Career advice for my younger self
Recent conversations with a colleague got me thinking about the career advice I’d have given my young self, knowing now what I didn’t know then. Of course, my young self wouldn’t have listened anyway. But suppose for one moment that I hadn’t been a headstrong, tenacious little madam, and had been prepared to take advice from someone older and little wiser (read: more cynical), this is what I would have heard.
- It’s a marathon, not a sprint
Unless you’re a professional sportsman, you’re not expected to reach the pinnacle of your career at 25. Companies aren’t successfully run by enthusiasm alone. It takes years to develop practical business skills, and learn the politics of the business world. Take some time to learn about how people behave in the workplace. Observe and reflect on how the best teams work effectively together. It will help you to understand the principles of what makes a business run smoothly – key to success in any field.
2. A plan is no bad thing
I used to sneer at people who had five year plans. Some even had ten year plans. And yes, some of them have followed it to the letter and are now very successful. As a fly by the seat of my pants kind of girl, I always felt that even if you had a plan, something would derail it.
That’s life isn’t it? But hindsight tells me it’s always much easier to work towards a goal, and even if you plan just for the next year or two, you’ll be able to check you’re on track, and remind yourself why you’re doing what you’re doing at those moments when you’re feeling frustrated.

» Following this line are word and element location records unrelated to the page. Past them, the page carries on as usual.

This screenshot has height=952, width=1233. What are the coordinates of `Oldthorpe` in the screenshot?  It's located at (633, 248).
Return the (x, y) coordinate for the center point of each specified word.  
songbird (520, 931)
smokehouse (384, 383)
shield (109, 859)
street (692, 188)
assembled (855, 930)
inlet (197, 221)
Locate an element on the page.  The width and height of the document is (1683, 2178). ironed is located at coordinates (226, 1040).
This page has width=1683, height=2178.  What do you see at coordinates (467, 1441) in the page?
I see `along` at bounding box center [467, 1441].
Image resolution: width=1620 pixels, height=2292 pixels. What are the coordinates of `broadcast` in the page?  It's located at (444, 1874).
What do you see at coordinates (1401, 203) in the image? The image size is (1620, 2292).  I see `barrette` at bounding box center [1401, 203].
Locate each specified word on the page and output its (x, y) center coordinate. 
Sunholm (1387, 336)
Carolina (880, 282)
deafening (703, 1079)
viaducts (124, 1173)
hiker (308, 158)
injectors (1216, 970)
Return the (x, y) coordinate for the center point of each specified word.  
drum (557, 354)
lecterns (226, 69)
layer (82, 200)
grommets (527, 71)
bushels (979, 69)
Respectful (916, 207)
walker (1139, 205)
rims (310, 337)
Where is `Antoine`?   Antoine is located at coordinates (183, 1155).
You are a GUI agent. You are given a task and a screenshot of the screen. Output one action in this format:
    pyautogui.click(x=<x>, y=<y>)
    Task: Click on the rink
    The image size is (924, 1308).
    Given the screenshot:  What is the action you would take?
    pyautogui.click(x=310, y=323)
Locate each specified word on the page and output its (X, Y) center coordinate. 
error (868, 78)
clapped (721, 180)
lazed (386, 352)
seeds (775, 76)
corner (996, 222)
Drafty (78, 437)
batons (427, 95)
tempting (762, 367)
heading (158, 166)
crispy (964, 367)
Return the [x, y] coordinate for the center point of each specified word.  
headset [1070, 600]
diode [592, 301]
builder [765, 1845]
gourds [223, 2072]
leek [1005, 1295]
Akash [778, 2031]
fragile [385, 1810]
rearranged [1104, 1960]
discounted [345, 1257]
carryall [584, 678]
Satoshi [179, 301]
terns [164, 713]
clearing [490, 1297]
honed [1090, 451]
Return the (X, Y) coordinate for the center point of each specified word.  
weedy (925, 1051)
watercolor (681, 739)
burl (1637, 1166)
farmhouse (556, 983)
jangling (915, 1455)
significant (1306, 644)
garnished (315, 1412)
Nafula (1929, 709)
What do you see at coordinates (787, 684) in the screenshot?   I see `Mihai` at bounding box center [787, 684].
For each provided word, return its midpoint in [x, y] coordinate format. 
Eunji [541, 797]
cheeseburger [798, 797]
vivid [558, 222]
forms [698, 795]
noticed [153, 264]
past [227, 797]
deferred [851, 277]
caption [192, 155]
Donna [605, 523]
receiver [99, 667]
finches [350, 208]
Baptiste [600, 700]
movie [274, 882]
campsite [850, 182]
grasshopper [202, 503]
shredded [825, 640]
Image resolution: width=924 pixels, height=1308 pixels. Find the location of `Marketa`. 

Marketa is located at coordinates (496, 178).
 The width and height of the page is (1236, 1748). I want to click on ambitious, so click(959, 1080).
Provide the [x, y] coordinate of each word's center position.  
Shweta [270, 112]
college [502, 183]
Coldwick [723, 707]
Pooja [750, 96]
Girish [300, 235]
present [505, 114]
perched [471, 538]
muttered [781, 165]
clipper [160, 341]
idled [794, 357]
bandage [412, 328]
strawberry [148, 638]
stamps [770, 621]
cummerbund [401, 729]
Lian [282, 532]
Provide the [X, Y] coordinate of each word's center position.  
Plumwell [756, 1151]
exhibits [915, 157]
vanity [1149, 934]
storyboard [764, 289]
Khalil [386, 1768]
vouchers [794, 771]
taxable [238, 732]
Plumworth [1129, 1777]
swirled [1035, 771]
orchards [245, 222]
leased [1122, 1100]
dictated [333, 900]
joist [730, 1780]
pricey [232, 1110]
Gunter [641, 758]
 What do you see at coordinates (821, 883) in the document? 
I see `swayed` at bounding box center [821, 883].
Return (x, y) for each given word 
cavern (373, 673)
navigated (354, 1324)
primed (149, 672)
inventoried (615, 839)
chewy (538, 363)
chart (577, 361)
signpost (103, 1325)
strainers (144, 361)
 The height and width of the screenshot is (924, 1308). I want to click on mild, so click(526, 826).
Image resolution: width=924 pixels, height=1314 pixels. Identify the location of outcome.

It also prevents coasting, and that’s a dangerous habit to get into.
3. Use your stepping stones
That said, each new job has taken me on a path, and though they’ve been different, this path has allowed me to gain new skills on each rung of the career ladder, all of them useful to my current role. Sometimes you end up in a job you don’t really want to be doing. But even those jobs will teach you a skill you can take forward in your career, so turn these crappy jobs into opportunities to broaden your horizons.
4. Find out what you like
There are so many jobs out there that no one tells us about when we’re young. It’s only when you go out into the world of work that you discover the possibilities. Sometimes what we think we want to do, actually turns out to be pretty crap. Try as many things in the field you want to work in, as you possibly can. You’ll find out where your skills lie, and make useful contacts along the way.
5. Be rational not emotional
It’s really hard if you’re a passionate, emotional person to think in black and white terms. But if business has taught me anything, it’s that you’ll get nowhere without rigour and reason behind your opinions. If you know that you’re right about something, and someone else is wrong, arm yourself with facts and figures, and present yourself professionally. Reign in your desire to rant. It’s about what you say and not how you say it if you want to make your mark.
6. Don’t sweat the small stuff
Some things will matter to you much more than they should. And that’s OK. It shows you care about your work. But don’t get hung up on the little things. As one of my old bosses used to say ‘no one will die.’ In the same vein sometimes you’ll have to choose your battles. So get used to letting some of the smaller things go, and concentrate on the ones that really have an impact.
7. Never stop learning
Take every opportunity to learn. Being on a learning curve and stepping out of your comfort zone is the best way to develop yourself. It will also stop you resting on your laurels and getting bored. Never assume you know everything. No one knows everything!
8. You’re worth it
I don’t know if it’s because I’m a woman and we don’t have the ego that many men do, but I’ve spent much of my working life not standing up for myself enough when it comes to salaries and promotions. As a result I know I’m underplaying my value and I kick myself again and again that I haven’t had the confidence in my career to ‘big myself up’ in the way some people manage to. Know your worth, and ensure you’re making good use of the results you achieve. If you don’t, no one else will.